Eventually, moving toward taking responsibility for the oncology population receiving care will need to address what costs are incorporated in a model, including total cost of care. If risk adjustment is accomplished appropriately, a model could incorporate total cost of care. Until risk adjustment is refined, however, a model should only include cost of cancer care rather than total cost.

To address risk adjustment, many practices use advanced electronics medical records, though issues remain in understanding how much and what kind of data are needed. “Something that Ted [Okon] and the co-leadership are actively trying to understand is what is the level of resource allocation it takes to start in one of these value-based models. That’s not trivial. The ACO literature supports that it can be anywhere from 5 million to 20 million dollars for an infrastructure investment,” explained Patel.

Another issue affecting risk adjustment is whether a patient participates in clinical trials. Community oncologists push to make sure that patients can access clinical trials, though there are particular challenges that arise in how to code a cancer patient who is receiving a therapeutic that might not have an NCT classification assigned. Otherwise, the system incentivizes not participating in clinical trials.

Cost target concerns continue to be an important issue. Cancer-related costs are the source and target for savings and benchmarking. Costs outside of cancer are more likely to be addressed once there is a better understanding of how oncologists can help control cancer costs. Addressing cost target concerns raises additional issues with unintended consequences. For example, uncertainty exists around how long payers might be willing to engage in a cost target contract.

Additional issues remain around drugs. The guidance in prescriptions that physicians will be expected to follow could rely on various pathways and guidelines, such as the NCCN guidelines, raising the question of what constitutes adherence to evidence. Additionally, if some guidelines are not included, that should be, a mechanism needs to exist to enable inclusion.

Payment needs to account for inappropriate prescriptions, which includes both over- and under-prescribing treatments. Patel suggested that the OCM 2.0 could use technology to remove barriers for prescribing the best, state-of-the-art therapies, as oncology cannot wait decades for an accumulation of sufficient evidence before implementing these therapies.

In addressing who is responsible for increasing costs, Patel suggested that maybe we are not spending enough money. Financial resources might not be utilized in the ICU setting, but perhaps care would improve if patients went to weekly appointments. She suggested that increasing reliance on patients to pay for the increasing costs in oncology is not sustainable.
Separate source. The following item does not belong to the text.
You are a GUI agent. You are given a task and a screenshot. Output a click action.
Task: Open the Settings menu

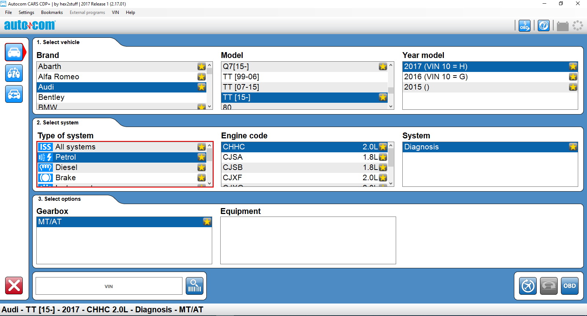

In the need for OCM to be patient-centered, determining how to measure patient satisfaction and assessing the impact of what patients want could affect the model. Patel also encouraged consideration of whether there should be an active enrollment process for OCM to potentially encourage more proactive, engaged patients.

Importantly, feedback from healthcare providers emphasized not making the data entry and bureaucracy overwhelm the benefits of being in the model. Providers expressed a desire that tasks that are not directly patient-facing still align with patient-centered goals.

Patel concluded by emphasizing the importance of receiving feedback and the importance of creating value-based over volume-based systems.